▶ [Your goal]: Would you retype each of the records exactly as shown?

*** Given data Section Begins ***

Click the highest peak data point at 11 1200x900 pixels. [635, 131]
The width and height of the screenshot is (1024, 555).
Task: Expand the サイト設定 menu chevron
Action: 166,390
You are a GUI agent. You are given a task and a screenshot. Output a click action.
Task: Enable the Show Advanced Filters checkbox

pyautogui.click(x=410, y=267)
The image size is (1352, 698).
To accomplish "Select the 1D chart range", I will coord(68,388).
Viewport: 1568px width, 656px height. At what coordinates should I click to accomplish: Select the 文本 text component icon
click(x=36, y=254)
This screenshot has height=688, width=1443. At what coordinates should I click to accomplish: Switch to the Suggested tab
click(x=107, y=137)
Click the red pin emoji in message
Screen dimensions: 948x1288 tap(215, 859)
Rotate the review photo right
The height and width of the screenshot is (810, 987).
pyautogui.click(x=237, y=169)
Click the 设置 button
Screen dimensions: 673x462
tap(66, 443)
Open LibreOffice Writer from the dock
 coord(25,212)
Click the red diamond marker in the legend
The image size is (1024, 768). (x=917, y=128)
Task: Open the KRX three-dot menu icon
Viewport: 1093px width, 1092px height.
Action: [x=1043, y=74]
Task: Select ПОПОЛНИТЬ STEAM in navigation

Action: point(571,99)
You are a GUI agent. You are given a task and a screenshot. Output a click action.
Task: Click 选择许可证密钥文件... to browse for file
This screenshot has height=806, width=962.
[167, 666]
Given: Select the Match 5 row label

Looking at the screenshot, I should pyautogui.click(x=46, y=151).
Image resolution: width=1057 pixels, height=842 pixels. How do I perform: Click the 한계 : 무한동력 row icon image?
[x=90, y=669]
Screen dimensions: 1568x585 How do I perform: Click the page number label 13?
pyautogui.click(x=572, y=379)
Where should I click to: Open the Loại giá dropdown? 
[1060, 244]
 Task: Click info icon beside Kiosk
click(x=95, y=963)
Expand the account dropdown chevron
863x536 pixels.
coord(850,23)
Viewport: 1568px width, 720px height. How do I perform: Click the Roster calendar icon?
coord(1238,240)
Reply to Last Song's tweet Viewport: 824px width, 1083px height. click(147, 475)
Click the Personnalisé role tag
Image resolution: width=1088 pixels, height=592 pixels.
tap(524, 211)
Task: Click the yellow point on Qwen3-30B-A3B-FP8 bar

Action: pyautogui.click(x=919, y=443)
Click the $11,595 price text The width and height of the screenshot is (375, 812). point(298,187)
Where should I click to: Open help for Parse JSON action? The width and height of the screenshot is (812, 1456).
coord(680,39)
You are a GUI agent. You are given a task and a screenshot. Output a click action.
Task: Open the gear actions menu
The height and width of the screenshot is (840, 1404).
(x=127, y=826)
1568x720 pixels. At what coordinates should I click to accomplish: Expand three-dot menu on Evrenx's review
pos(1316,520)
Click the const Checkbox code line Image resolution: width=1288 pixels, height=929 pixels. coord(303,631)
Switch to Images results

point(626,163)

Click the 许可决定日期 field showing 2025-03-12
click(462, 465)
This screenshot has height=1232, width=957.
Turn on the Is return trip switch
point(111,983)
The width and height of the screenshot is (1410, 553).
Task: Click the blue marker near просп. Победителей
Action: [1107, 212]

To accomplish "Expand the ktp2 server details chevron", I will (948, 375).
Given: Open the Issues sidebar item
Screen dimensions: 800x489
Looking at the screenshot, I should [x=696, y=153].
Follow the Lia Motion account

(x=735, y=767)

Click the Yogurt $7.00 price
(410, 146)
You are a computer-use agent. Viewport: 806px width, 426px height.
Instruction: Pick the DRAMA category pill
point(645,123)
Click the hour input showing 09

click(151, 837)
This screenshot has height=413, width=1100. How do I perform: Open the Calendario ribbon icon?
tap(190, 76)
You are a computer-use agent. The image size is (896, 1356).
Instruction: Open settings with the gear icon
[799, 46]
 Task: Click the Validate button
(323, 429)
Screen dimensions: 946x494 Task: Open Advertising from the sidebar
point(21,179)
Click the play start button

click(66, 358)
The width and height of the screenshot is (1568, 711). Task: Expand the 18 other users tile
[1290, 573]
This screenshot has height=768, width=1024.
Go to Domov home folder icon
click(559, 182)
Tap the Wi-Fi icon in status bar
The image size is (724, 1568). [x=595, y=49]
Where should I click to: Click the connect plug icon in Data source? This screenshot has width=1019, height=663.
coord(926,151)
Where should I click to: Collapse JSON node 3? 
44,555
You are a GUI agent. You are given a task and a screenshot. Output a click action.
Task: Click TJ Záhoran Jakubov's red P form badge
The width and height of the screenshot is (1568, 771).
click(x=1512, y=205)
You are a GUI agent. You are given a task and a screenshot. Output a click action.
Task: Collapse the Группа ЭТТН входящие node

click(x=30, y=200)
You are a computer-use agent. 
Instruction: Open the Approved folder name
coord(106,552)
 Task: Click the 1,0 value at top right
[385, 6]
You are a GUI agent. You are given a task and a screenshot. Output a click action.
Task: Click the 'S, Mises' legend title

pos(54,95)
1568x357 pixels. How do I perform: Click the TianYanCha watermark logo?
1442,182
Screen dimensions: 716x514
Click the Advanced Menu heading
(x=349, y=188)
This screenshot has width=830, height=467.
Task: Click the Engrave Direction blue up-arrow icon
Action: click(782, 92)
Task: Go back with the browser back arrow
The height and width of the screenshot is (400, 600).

*** Given data Section Ends ***

▶ [Solution for this problem]:
Click the highest peak data point at 11 1200x900 pixels. [635, 131]
The width and height of the screenshot is (1024, 555).
Task: Expand the サイト設定 menu chevron
Action: 166,390
You are a GUI agent. You are given a task and a screenshot. Output a click action.
Task: Enable the Show Advanced Filters checkbox

pyautogui.click(x=410, y=267)
The image size is (1352, 698).
To accomplish "Select the 1D chart range", I will coord(68,388).
Viewport: 1568px width, 656px height. At what coordinates should I click to accomplish: Select the 文本 text component icon
click(x=36, y=254)
This screenshot has height=688, width=1443. At what coordinates should I click to accomplish: Switch to the Suggested tab
click(x=107, y=137)
Click the red pin emoji in message
Screen dimensions: 948x1288 tap(215, 859)
Rotate the review photo right
The height and width of the screenshot is (810, 987).
pyautogui.click(x=237, y=169)
Click the 设置 button
Screen dimensions: 673x462
tap(66, 443)
Open LibreOffice Writer from the dock
 coord(25,212)
Click the red diamond marker in the legend
The image size is (1024, 768). (x=917, y=128)
Task: Open the KRX three-dot menu icon
Viewport: 1093px width, 1092px height.
Action: [x=1043, y=74]
Task: Select ПОПОЛНИТЬ STEAM in navigation

Action: point(571,99)
You are a GUI agent. You are given a task and a screenshot. Output a click action.
Task: Click 选择许可证密钥文件... to browse for file
This screenshot has height=806, width=962.
[167, 666]
Given: Select the Match 5 row label

Looking at the screenshot, I should pyautogui.click(x=46, y=151).
Image resolution: width=1057 pixels, height=842 pixels. How do I perform: Click the 한계 : 무한동력 row icon image?
[x=90, y=669]
Screen dimensions: 1568x585 How do I perform: Click the page number label 13?
pyautogui.click(x=572, y=379)
Where should I click to: Open the Loại giá dropdown? 
[1060, 244]
 Task: Click info icon beside Kiosk
click(x=95, y=963)
Expand the account dropdown chevron
863x536 pixels.
coord(850,23)
Viewport: 1568px width, 720px height. How do I perform: Click the Roster calendar icon?
coord(1238,240)
Reply to Last Song's tweet Viewport: 824px width, 1083px height. click(147, 475)
Click the Personnalisé role tag
Image resolution: width=1088 pixels, height=592 pixels.
tap(524, 211)
Task: Click the yellow point on Qwen3-30B-A3B-FP8 bar

Action: pyautogui.click(x=919, y=443)
Click the $11,595 price text The width and height of the screenshot is (375, 812). point(298,187)
Where should I click to: Open help for Parse JSON action? The width and height of the screenshot is (812, 1456).
coord(680,39)
You are a GUI agent. You are given a task and a screenshot. Output a click action.
Task: Open the gear actions menu
The height and width of the screenshot is (840, 1404).
(x=127, y=826)
1568x720 pixels. At what coordinates should I click to accomplish: Expand three-dot menu on Evrenx's review
pos(1316,520)
Click the const Checkbox code line Image resolution: width=1288 pixels, height=929 pixels. coord(303,631)
Switch to Images results

point(626,163)

Click the 许可决定日期 field showing 2025-03-12
click(462, 465)
This screenshot has height=1232, width=957.
Turn on the Is return trip switch
point(111,983)
The width and height of the screenshot is (1410, 553).
Task: Click the blue marker near просп. Победителей
Action: [1107, 212]

To accomplish "Expand the ktp2 server details chevron", I will (948, 375).
Given: Open the Issues sidebar item
Screen dimensions: 800x489
Looking at the screenshot, I should [x=696, y=153].
Follow the Lia Motion account

(x=735, y=767)

Click the Yogurt $7.00 price
(410, 146)
You are a computer-use agent. Viewport: 806px width, 426px height.
Instruction: Pick the DRAMA category pill
point(645,123)
Click the hour input showing 09

click(151, 837)
This screenshot has height=413, width=1100. How do I perform: Open the Calendario ribbon icon?
tap(190, 76)
You are a computer-use agent. The image size is (896, 1356).
Instruction: Open settings with the gear icon
[799, 46]
 Task: Click the Validate button
(323, 429)
Screen dimensions: 946x494 Task: Open Advertising from the sidebar
point(21,179)
Click the play start button

click(66, 358)
The width and height of the screenshot is (1568, 711). Task: Expand the 18 other users tile
[1290, 573]
This screenshot has height=768, width=1024.
Go to Domov home folder icon
click(559, 182)
Tap the Wi-Fi icon in status bar
The image size is (724, 1568). [x=595, y=49]
Where should I click to: Click the connect plug icon in Data source? This screenshot has width=1019, height=663.
coord(926,151)
Where should I click to: Collapse JSON node 3? 
44,555
You are a GUI agent. You are given a task and a screenshot. Output a click action.
Task: Click TJ Záhoran Jakubov's red P form badge
The width and height of the screenshot is (1568, 771).
click(x=1512, y=205)
You are a GUI agent. You are given a task and a screenshot. Output a click action.
Task: Collapse the Группа ЭТТН входящие node

click(x=30, y=200)
You are a computer-use agent. 
Instruction: Open the Approved folder name
coord(106,552)
 Task: Click the 1,0 value at top right
[385, 6]
You are a GUI agent. You are given a task and a screenshot. Output a click action.
Task: Click the 'S, Mises' legend title

pos(54,95)
1568x357 pixels. How do I perform: Click the TianYanCha watermark logo?
1442,182
Screen dimensions: 716x514
Click the Advanced Menu heading
(x=349, y=188)
This screenshot has width=830, height=467.
Task: Click the Engrave Direction blue up-arrow icon
Action: click(782, 92)
Task: Go back with the browser back arrow
The height and width of the screenshot is (400, 600).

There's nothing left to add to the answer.